The Poet's Sestina
THE POET’S SESTINA
The poet put the pen to his head and killed himself;
he shot the leftovers of an ideal in a second of no-thought.
His girlfriend found him rolled in a splash of ink
with his legs and hands wrapped in political correctness.
His room in its emptiness, a vacuum sucking rhymes,
had musical scales carved into the plastered walls.
***
His girlfriend layered beds of marigolds against the walls,
she took care of his meals as if he couldn’t cook for himself.
He was too busy with obsessed words to cluster into rhymes.
His words crumbled like grains streamed along the thoughts
poured in a bottomless basket not concerned with correctness,
but he tried to build anonymous legends rippling the surface of the ink.
He sold his words – like a cheap whore – in books with fresh ink,
he ripped off pages of re-lived dogmas banging against the walls,
he used an hourglass as a symbol of human tragedy’s correctness,
and he tried to grab a crumb of eternity without being himself.

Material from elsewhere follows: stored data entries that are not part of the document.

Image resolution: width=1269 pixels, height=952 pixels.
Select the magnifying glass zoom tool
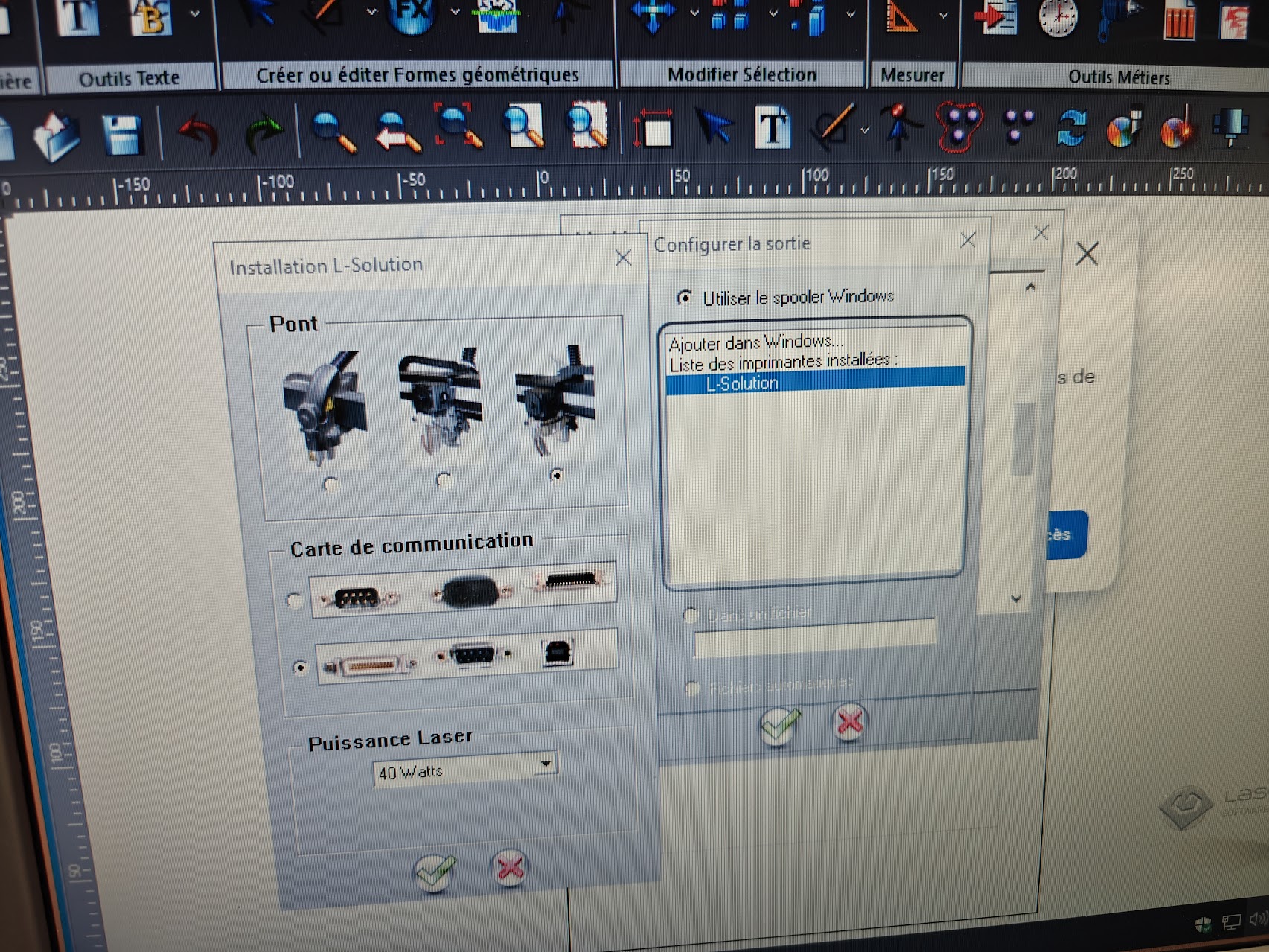[x=332, y=132]
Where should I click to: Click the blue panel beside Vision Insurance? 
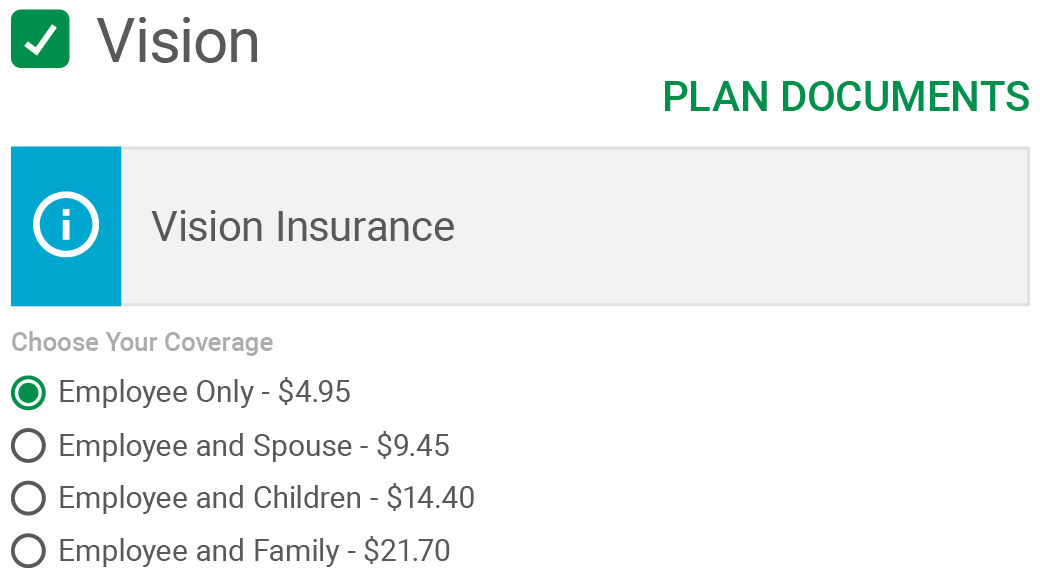pyautogui.click(x=66, y=226)
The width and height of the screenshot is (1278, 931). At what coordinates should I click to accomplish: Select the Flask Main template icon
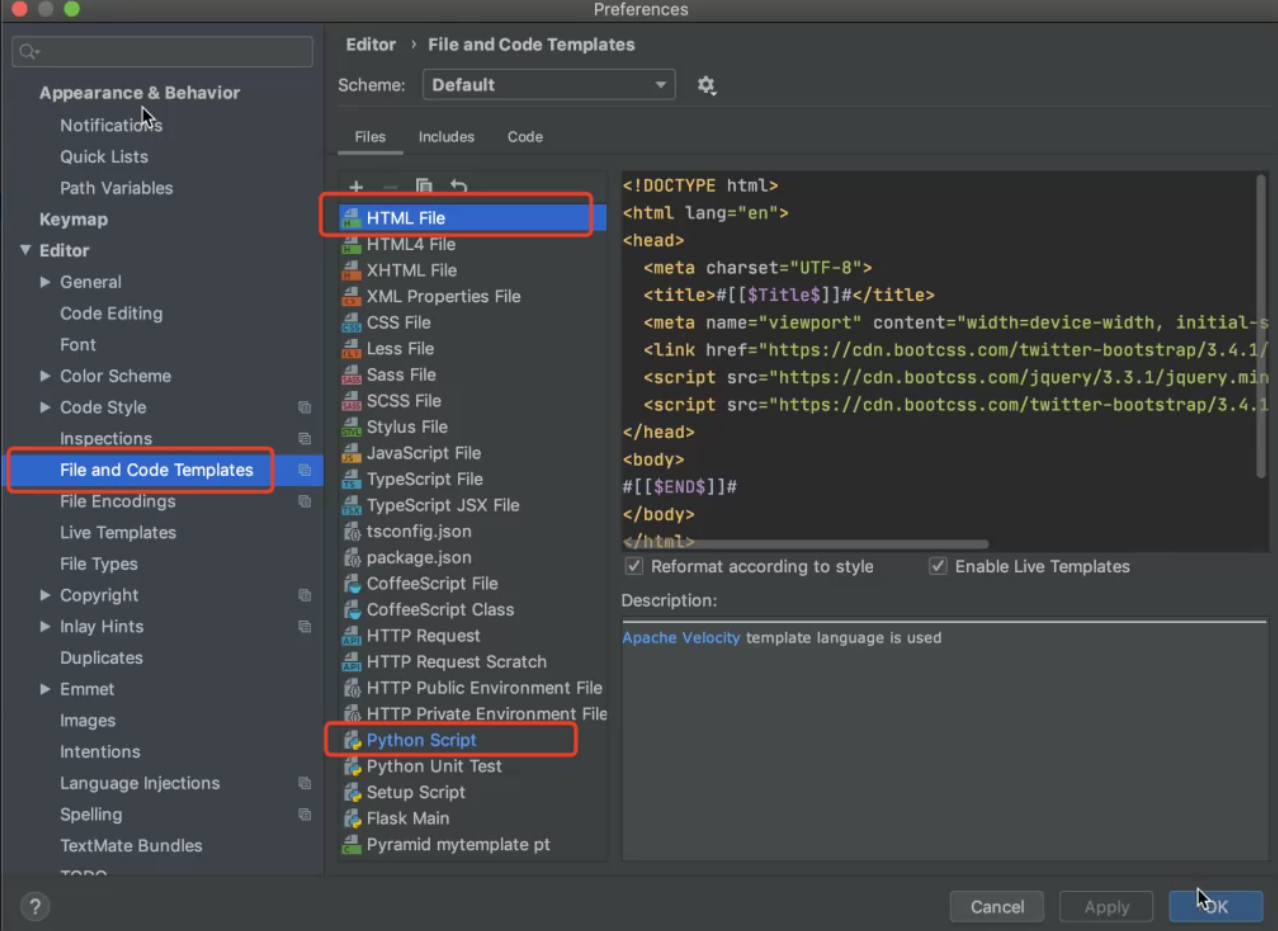point(351,818)
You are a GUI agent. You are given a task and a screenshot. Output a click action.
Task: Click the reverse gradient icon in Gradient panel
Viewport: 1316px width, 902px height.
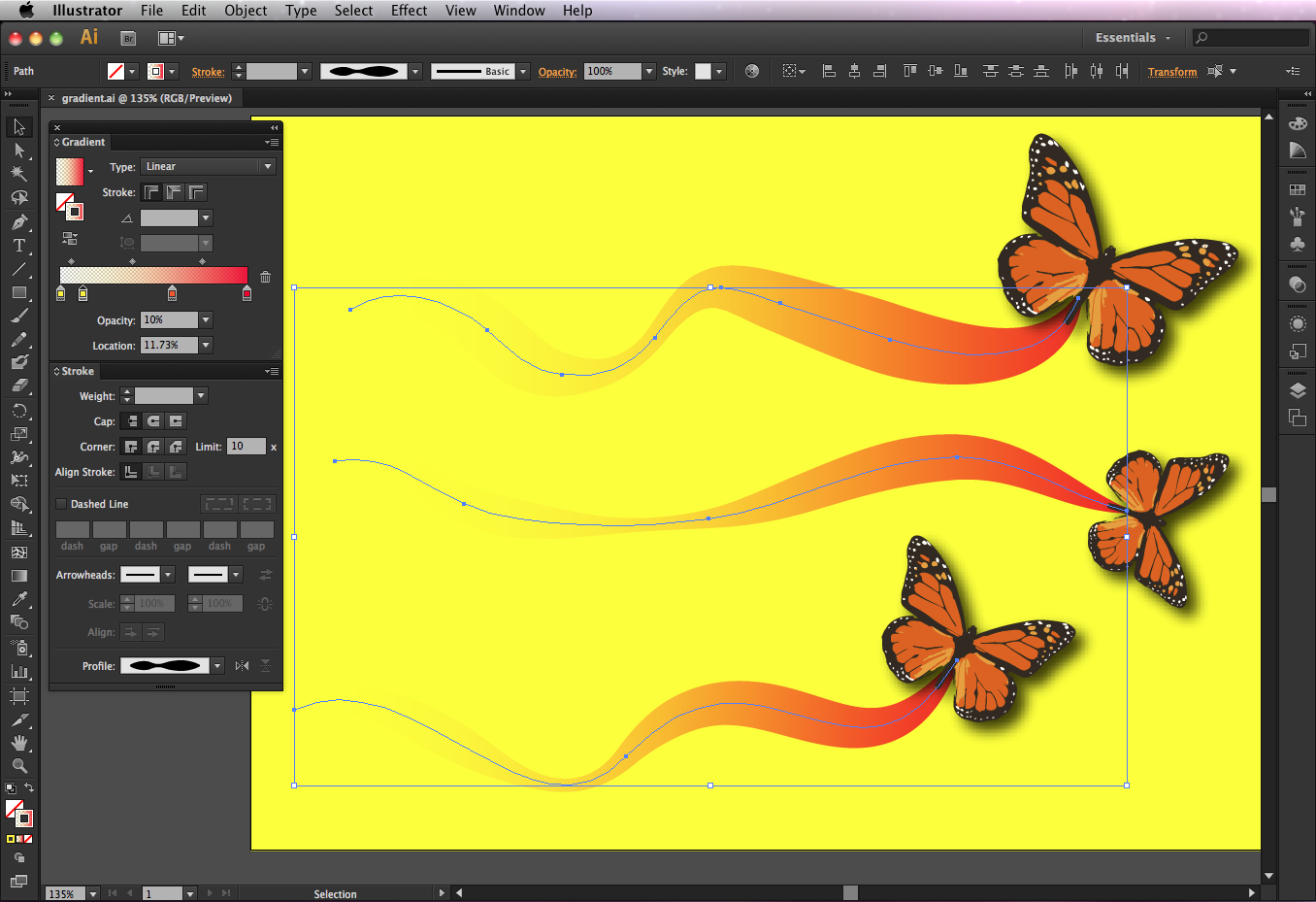coord(70,238)
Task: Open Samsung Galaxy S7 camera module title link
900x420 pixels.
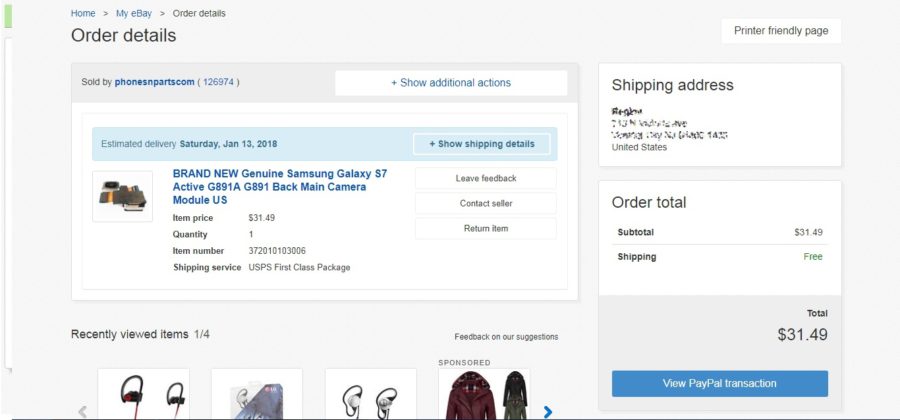Action: pyautogui.click(x=279, y=186)
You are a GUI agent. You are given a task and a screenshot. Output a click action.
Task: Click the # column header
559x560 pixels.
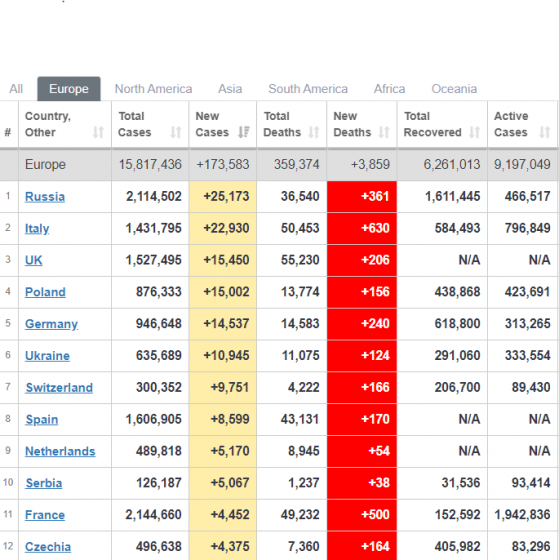point(8,132)
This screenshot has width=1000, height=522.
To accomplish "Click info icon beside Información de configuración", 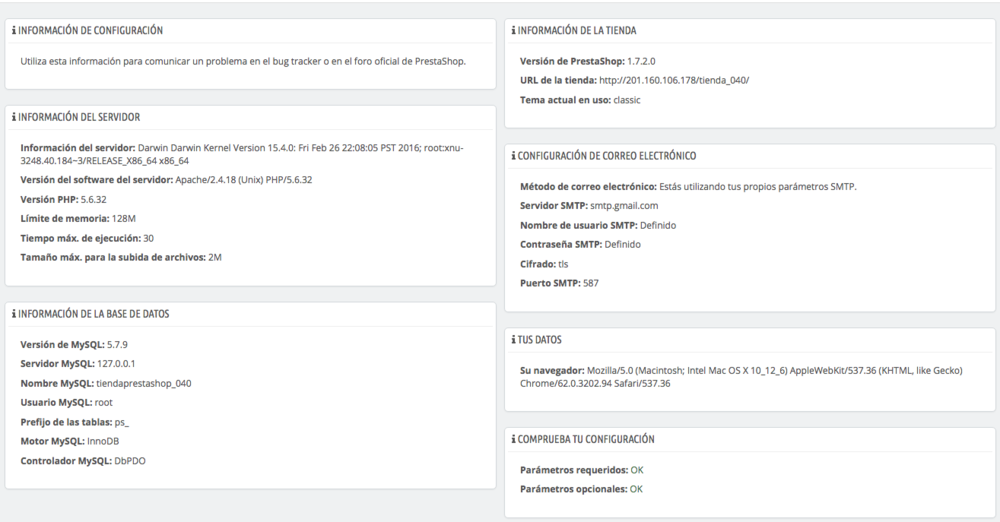I will [x=14, y=31].
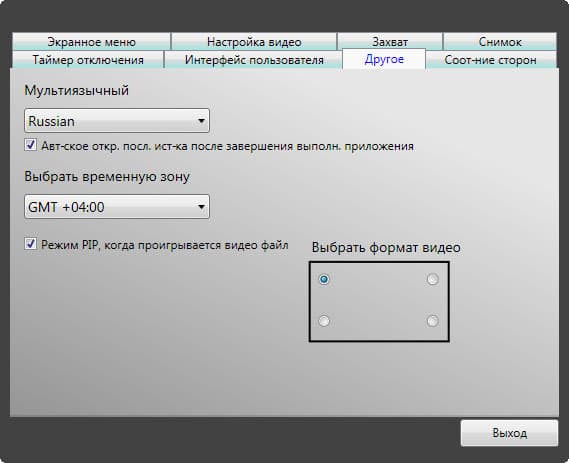
Task: Open the Экранное меню tab
Action: click(x=91, y=42)
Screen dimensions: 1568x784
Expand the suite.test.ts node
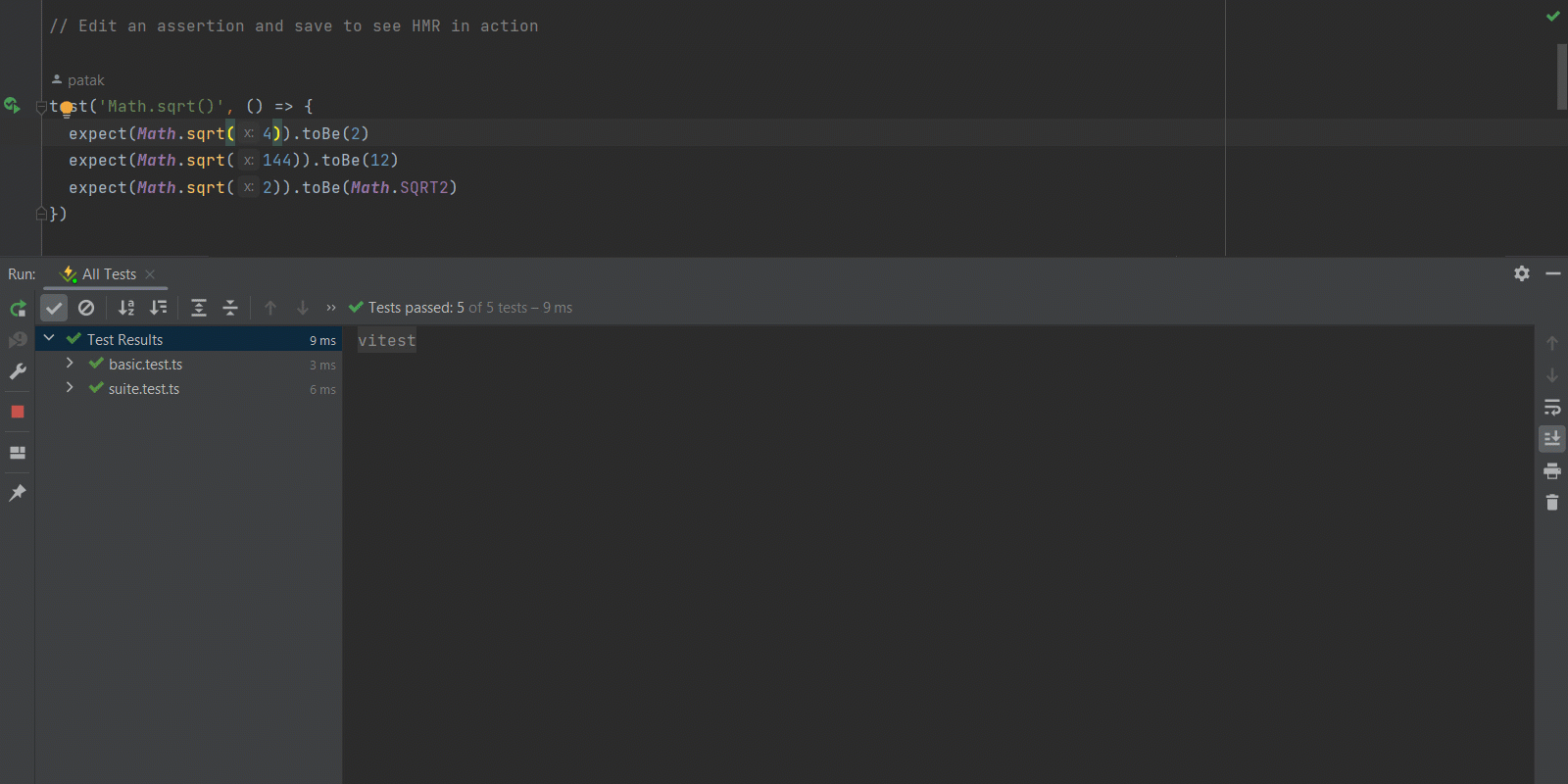[70, 388]
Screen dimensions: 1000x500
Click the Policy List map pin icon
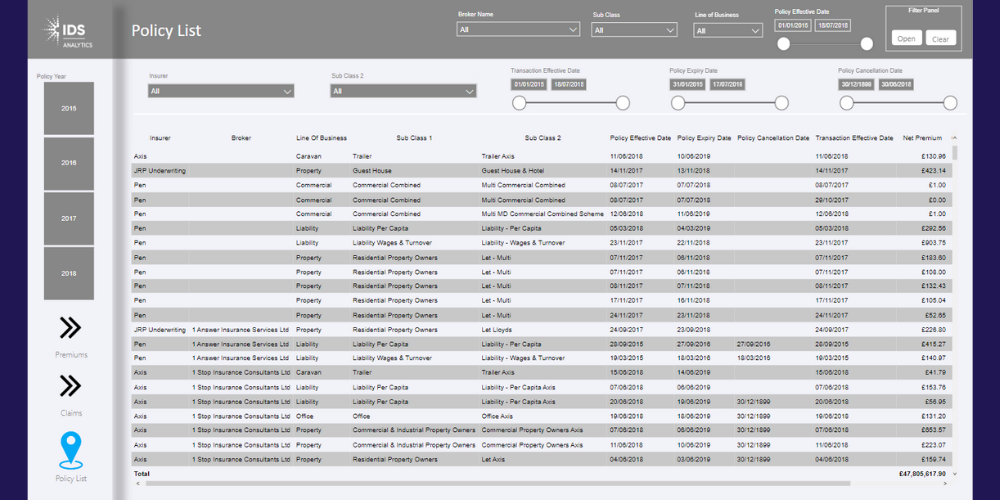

A notebook with crippled verses extracted from et cetera was a thought,
but they were all put together in knots and then broken with rhymes.
When he was with his girlfriend between her breasts he found rhymes;
her white large forehead was sweating bubbles of vivacious ink,
he caressed her neck pulsing with life, “green life”, he thought,
and the procreation restrained him in her vagina’s walls.
She wasn’t all that, so he used a condom to please himself
because he wasn’t what he thought he was. Finally he was correct.
***
The mourners viewed his peaceful body laying in its correctness,
moving slowly, in orderly fashion, as if themselves became rhymes.
They were a confused herd of black sheep when they had to face him.
A few giggles and chuckles hidden shyly behind spots of ink,
reading the ribbons on the mortuary wreaths that hanged on the walls,
they gathered in the corners with grandiose eulogies in their thoughts.
His poetry wasn’t to be in the eulogy (but it was a thought),
because they tried hard to find a line to please their own correctness
and they talked some more, bounced ideas against the walls
trying to understand the dead poet’s scheme of rhymes,
but all they could see in front of their eyes was wasted ink,
and they decided that none of them could understand him.
“He was old, and he was bald. (This is a thought that might rhyme.)
Everyday he drank at least a gallon of that incorrect ink,
and because he isn’t Christ we don’t put his pictures on the walls.”